## WORK REQUEST
In the records that follow, find each line with "Cancel" and pull it out.

(Data entries)
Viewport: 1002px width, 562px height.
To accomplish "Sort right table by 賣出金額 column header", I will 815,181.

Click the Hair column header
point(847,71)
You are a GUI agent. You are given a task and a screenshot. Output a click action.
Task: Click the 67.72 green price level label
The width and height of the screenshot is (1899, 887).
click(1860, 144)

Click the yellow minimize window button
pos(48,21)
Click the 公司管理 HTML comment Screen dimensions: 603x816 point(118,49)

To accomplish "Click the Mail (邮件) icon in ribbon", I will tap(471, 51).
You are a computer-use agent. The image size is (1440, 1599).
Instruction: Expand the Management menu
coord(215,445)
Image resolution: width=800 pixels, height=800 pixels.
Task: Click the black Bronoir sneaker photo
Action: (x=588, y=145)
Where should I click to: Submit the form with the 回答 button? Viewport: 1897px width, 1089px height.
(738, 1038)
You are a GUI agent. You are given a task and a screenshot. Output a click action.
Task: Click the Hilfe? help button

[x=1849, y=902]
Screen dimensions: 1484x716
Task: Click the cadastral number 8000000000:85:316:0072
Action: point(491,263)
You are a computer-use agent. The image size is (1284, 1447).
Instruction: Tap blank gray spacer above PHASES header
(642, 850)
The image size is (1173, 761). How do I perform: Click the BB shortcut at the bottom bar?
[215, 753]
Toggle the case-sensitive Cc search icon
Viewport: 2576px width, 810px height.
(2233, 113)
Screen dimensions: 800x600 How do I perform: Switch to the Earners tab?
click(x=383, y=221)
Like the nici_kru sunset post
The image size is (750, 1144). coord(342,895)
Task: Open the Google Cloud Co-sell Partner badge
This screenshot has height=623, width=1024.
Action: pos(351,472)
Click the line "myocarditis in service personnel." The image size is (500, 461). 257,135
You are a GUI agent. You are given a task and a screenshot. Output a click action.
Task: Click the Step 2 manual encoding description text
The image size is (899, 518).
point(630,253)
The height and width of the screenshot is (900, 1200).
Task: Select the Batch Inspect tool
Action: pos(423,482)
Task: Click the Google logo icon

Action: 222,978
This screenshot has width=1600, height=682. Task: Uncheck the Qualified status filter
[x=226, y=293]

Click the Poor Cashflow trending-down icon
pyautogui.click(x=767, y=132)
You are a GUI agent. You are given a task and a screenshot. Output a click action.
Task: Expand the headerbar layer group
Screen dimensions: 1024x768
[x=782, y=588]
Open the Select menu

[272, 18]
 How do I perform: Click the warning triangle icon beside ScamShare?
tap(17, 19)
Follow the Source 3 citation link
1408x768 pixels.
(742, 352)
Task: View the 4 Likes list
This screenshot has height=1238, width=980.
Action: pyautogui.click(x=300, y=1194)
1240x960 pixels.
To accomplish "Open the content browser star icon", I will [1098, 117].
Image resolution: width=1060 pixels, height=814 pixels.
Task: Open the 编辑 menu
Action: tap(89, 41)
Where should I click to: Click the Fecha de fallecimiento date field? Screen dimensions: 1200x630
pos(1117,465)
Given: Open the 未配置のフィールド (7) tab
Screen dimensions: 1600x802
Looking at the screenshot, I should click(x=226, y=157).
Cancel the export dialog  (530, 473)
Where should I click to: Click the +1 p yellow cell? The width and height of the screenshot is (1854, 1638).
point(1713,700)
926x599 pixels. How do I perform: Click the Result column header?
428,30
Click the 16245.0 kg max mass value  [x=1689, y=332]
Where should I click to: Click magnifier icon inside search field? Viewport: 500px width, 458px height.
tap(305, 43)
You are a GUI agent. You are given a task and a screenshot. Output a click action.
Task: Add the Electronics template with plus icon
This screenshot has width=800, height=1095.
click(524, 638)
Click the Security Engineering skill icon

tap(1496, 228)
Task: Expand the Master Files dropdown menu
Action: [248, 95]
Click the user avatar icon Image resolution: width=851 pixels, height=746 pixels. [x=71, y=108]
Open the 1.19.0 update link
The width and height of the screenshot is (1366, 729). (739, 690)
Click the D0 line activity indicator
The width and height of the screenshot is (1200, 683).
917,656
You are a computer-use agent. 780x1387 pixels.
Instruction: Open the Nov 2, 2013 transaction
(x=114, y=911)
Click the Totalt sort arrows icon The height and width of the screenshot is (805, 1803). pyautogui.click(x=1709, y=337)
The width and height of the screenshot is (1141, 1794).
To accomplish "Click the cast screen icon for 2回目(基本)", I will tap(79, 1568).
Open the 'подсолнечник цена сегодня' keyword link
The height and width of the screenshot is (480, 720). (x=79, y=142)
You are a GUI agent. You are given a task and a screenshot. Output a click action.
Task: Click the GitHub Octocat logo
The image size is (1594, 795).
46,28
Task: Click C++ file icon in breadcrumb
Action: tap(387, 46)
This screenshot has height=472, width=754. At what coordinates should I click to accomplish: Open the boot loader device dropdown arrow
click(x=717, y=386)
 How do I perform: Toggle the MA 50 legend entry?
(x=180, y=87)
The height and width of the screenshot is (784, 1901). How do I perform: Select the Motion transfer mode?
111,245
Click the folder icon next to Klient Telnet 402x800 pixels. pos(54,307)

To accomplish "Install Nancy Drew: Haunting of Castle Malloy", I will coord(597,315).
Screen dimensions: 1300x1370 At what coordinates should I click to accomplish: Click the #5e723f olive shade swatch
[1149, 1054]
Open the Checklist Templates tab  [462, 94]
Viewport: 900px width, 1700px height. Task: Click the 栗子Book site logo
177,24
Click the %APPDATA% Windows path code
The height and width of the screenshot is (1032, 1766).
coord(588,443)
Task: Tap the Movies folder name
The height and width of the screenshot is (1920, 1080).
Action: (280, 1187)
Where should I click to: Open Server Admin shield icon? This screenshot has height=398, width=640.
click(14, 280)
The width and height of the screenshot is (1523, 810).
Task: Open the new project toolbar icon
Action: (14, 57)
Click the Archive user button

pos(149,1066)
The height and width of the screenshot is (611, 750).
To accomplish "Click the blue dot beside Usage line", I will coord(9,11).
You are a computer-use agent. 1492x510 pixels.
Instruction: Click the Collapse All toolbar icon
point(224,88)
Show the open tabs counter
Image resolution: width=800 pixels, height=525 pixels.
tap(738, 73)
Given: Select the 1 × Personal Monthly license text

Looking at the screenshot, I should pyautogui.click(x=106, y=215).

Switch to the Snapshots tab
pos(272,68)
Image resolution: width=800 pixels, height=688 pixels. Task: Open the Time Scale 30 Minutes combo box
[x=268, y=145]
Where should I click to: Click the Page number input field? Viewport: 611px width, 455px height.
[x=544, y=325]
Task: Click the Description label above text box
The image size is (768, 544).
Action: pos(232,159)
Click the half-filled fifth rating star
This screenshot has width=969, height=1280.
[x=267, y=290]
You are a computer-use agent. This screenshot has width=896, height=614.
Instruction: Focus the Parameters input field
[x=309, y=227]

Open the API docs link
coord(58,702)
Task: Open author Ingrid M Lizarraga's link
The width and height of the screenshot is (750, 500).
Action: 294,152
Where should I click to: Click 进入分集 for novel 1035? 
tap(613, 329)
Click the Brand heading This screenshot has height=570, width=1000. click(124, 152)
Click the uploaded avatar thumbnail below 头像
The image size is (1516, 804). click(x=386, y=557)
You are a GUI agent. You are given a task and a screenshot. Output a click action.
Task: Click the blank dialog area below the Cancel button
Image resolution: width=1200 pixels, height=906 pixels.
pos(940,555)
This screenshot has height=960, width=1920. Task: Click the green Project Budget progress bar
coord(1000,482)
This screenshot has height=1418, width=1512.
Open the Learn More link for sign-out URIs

## TASK ANSWER
Cancel the export dialog  (530, 473)
Task: Click the blank dialog area below the Cancel button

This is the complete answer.